ストラトキャスターは他のどのエレキギターよりも弦に近い位置にボリュームポットが配置されており、ボリューム奏法にもっとも適しているギターです。他のギターではピッキングとほぼ同時に音量を上げるのが大変難しく、特にレスポール・タイプのギターはボリュームポットが弦からかなり遠ざけられているので、ボリューム奏法との相性は良くありません。このようなストラト以外のギターでボリューム奏法を行いたい時には、
など、さまざまな工夫が必要となります。
ボリューム奏法は「滑らかな音量変化」を味わうプレイなので、音量の変化が分かりやすいサウンドで行うのがいいでしょう。音量変化がもっともクリアに出るのは「クリーントーン」ですが、アンプやエフェクターでマイルドに歪ませておくと、サスティン(音の伸び)が得られるので余裕を持ってボリュームポットを操作することができます。
しかしあまりハイゲインな設定だと、あるところからいきなり「ドンッ」と音量が上がったり音量変化が感じられなかったりと、期待したような効果が得られないことがあります。たっぷりと歪んだサウンドでボリューム奏法を行いたい場合は、歪みエフェクタの後に配置したボリュームペダルを使用しましょう。
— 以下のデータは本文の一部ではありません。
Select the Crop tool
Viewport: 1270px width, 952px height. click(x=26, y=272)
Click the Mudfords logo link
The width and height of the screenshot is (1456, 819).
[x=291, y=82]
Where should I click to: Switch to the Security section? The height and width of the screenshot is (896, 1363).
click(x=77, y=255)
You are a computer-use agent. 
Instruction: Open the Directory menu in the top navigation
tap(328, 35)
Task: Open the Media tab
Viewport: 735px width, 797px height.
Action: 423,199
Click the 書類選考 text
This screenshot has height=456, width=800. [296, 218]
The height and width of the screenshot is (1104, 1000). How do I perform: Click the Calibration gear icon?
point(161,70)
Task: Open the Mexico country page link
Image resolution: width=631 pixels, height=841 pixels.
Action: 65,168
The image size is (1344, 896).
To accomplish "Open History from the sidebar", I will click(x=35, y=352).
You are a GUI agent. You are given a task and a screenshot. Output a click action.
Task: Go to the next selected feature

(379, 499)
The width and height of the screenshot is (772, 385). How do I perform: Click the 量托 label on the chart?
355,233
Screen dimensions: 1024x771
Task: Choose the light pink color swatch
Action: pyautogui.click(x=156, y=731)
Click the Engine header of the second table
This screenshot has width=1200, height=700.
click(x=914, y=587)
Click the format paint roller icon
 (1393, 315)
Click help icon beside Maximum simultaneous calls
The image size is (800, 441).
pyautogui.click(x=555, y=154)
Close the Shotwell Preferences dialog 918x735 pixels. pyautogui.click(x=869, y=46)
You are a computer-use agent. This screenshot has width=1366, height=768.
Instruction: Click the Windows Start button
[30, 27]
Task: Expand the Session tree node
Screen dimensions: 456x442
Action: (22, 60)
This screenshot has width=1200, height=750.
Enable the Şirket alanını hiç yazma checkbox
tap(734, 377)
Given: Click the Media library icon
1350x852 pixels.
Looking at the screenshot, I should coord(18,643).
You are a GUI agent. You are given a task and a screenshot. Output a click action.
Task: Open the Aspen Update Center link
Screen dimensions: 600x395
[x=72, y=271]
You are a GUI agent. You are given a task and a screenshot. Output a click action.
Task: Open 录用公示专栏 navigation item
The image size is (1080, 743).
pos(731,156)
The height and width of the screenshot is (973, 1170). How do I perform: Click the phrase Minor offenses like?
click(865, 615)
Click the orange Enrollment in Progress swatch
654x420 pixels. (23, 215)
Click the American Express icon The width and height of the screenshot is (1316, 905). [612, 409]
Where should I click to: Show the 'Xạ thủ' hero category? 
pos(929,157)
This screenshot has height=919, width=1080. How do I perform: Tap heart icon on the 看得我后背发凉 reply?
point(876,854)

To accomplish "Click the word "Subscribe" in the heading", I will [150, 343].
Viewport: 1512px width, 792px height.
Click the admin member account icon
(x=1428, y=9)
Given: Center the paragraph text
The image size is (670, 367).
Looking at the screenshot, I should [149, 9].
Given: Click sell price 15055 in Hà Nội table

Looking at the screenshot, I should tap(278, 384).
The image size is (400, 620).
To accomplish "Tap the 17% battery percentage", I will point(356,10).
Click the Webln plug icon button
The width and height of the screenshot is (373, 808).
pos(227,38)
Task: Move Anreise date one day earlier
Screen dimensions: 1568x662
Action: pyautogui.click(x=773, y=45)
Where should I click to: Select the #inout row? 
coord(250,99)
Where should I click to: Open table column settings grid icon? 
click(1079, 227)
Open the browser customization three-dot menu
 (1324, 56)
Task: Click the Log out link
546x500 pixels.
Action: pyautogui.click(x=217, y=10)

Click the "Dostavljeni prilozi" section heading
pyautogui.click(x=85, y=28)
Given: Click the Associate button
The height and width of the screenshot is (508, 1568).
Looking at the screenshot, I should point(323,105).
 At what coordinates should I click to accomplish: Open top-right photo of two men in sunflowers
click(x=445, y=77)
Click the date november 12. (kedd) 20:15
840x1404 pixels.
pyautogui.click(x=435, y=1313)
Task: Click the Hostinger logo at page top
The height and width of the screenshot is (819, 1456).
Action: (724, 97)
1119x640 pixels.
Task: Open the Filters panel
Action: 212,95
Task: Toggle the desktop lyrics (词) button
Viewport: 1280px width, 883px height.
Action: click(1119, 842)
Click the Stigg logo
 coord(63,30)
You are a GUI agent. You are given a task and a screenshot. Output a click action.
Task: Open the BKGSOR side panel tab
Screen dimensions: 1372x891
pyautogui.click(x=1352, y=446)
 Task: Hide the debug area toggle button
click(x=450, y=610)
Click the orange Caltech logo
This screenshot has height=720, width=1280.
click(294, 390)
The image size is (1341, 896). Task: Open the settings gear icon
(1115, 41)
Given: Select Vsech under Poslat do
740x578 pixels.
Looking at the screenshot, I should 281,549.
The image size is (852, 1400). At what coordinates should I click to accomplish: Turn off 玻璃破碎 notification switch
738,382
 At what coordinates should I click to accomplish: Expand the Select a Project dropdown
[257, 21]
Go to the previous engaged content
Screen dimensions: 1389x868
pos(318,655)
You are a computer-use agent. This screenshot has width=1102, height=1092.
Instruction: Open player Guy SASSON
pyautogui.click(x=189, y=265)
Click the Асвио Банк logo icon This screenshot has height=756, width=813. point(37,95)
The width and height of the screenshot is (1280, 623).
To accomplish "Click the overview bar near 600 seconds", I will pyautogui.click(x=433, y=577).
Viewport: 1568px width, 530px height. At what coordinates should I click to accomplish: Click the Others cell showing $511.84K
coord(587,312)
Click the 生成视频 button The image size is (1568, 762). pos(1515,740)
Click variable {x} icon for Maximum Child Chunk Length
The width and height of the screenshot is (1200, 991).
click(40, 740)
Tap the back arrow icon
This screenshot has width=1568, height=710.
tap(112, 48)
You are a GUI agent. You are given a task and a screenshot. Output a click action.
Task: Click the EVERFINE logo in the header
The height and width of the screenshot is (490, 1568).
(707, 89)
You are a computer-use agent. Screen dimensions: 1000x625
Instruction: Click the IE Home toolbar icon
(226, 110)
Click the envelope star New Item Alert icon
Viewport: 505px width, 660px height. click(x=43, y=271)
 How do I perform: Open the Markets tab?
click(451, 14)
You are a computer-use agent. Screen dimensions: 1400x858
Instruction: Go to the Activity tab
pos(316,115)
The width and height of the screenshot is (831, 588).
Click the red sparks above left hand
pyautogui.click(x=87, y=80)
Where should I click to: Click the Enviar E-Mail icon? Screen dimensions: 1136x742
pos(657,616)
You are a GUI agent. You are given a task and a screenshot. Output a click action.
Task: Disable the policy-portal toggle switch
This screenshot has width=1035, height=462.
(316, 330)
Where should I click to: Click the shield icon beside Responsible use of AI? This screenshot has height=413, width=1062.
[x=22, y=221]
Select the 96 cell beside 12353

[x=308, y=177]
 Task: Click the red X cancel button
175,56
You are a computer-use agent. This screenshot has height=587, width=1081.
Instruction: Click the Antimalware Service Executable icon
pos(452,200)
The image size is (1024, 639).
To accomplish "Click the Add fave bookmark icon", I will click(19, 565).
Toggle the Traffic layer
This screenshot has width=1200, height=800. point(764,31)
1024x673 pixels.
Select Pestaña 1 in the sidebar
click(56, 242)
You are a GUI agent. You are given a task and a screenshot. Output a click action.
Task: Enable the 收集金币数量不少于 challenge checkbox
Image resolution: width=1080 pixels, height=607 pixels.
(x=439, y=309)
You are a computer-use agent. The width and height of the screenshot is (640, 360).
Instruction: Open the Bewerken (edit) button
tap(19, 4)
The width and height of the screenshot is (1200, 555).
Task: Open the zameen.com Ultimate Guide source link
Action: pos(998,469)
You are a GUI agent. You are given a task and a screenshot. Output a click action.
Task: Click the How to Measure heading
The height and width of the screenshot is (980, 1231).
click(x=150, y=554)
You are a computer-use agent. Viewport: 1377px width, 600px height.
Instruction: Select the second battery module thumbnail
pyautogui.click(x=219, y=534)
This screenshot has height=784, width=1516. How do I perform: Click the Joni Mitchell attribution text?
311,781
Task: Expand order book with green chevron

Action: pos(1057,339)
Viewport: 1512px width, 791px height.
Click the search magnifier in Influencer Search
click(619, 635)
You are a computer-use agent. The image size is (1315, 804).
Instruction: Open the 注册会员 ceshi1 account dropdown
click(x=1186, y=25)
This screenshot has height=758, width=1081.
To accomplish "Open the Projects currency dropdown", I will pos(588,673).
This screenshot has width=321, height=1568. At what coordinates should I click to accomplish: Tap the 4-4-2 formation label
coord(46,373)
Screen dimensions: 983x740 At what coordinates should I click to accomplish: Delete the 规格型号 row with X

また、「ノイズゲート(=ノイズサプレッサ)」を使っている間は、音量ゼロに近い小さな音がカットされてしまいます。このままでは音のゆるやかな立ち上がりや消え方を楽しむことができませんので、ノイズゲートの後にボリュームペダルを配置するか、ノイズゲートをバイパス(オフ)にするかしましょう。好みに応じて適宜リバーブ・エフェクターやディレイ・エフェクターを追加すると、雰囲気の良い浮遊感を味わうことができます。
こだわっていくとボリュームノブの形状やボリュームポットの性能、回転軸のトルク(回す時の重さ)など、ボリューム操作ひとつにも深い世界があり、とってもおもしろいですよ。
足下にボリューム・ペダルを置いて足でコントロールする方法です。ピッキング時にボリュームをゼロに絞っておいて、ピッキングした直後にボリュームペダルを踏み込んで音量を上げていく事で、ボリューム奏法を再現することができます。
ボリュームペダルとは?
E-BOW
E-BOW(Electronic bow)は、振動電流の作用により弦振動を起こしロングサスティーンを生み出し「音の減衰がないバイオリン効果」を得ることが出来る、手のひらサイズの機材です。1本の弦のみの演奏になるので、別の弦への移動などやや演奏にコツが要りますが、延々と鳴り続けるロングトーンによる唯一無二のサウンドを生み出すことが出来るので、1度使うと手放せなくなるでしょう。
9V電池一つで動作、現在発売されている「PLUS E-BOW」は通常のモードに加えハーモニックモードを搭載しており、ロングサスティンの途中で音がハーモニクス音に変わる設計となっています。